All of this is quantifiable by the alpha we capture.

Ergo, it is possible to do good by doing well.

It’s challenging but someone has to do The Hard Thing About Hard Things.

‘’As a startup CEO I slept like a baby. I woke up every 2 hours and cried.’’ — Ben Horowitz

I will admit, I am still getting used to putting social good and private equity side-by-side.

Our conservative nature drove us to seek out risk adjusted returns, so we specialized in becoming THE category kings of affordable housing.

Having grown up in the ‘hood I find it extremely rewarding to apply the institutional framework I learned at Goldman [Sachs] to the neighborhoods I grew up in. In communities that I still live in.

The ability to scale both environmental and social impact in our community is work that actually matters.

I feel our conscious capital approach to investing has been an amazing experience as we have catalyzed change in communities from California to Washington, and from Washington to Michigan.

We employ a multigenerational outreach program.

As we engage all levels of the community through our workforce housing platform.

From millennial’s to those on fixed incomes, we provide high quality and affordable housing solutions to all members of our communities*.

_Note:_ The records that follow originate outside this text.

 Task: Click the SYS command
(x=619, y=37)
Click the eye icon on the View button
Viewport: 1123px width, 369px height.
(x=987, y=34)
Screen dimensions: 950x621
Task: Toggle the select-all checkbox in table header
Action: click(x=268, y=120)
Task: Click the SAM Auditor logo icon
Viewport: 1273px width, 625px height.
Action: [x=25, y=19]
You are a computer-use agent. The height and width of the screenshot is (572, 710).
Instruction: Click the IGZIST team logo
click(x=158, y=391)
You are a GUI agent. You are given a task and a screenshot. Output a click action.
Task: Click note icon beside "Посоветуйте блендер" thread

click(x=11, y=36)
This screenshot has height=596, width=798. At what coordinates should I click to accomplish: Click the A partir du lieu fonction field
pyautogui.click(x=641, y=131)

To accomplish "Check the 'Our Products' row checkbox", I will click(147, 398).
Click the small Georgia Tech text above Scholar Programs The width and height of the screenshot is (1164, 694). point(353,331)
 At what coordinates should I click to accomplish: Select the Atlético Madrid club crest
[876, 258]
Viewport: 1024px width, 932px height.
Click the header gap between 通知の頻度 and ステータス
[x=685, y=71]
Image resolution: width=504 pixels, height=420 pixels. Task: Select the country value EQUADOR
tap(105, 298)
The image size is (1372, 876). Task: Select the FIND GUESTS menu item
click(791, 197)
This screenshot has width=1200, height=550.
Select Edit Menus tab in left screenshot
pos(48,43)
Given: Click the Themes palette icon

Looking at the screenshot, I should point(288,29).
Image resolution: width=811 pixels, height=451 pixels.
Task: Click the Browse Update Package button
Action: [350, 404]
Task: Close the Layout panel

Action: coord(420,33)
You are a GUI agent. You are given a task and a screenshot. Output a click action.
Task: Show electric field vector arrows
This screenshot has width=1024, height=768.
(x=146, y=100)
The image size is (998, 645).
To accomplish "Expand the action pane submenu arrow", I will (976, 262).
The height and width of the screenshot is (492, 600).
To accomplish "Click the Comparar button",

*Research has proven that when we commingle our 55 and over residents with the younger population- we decrease depression and turnover, all the while increasing resident satisfaction.

Our opportunistic nature allows us discretion to be tactical investors.

It is in our nature to selectively, and responsibly employ, leverage.

While we have the ability to enhance our returns, we are not reliant on these factors to exemplify how our triple bottom line framework works as a standalone unlevered strategy.

There is a misconception in this industry surrounding our investment strategy. The feedback we hear is as follows, “we prefer to invest in xyz high grade luxury assets as opposed to the inner city given our preference for risk adjusted returns. This archaic thought process is terrifying (especially as a fiduciary) given where we are in the economic cycle.

Here is an example of how the math shakes out- if we acquired an asset that generates a 4% yield or capitalization rate, this is the equivalent of a 25x Net Operating Income multiple (or in the case of Corporates: EBITDA). Let’s suppose the seven year bull market does not continue and we face some headwinds.

For hypothetical purposes what if the unemployment rate climbs upwards due to the automation of service jobs due to self driving cars, robots in manufacturing facilities, machine learning, artificial intelligence, automated fast food facilities, etc.

What happens if the 4% cap rate decompresses to 5%?

The answer is- the NOI multiple drops from 25x to 20x. That’s a 20% reduction in value. Let’s compare that to assets that we are acquiring in the “riskier” urban markets in the Southwest at a 6.5% cap rate, if that decompression take us 100 basis points higher to a 7.5% risk adjusted yield the change to the NOI multiple is from 15.38x @ a 6.5% cap rate to 13.33x @ a 7.5% cap rate. That’s a 13.33% reduction of value.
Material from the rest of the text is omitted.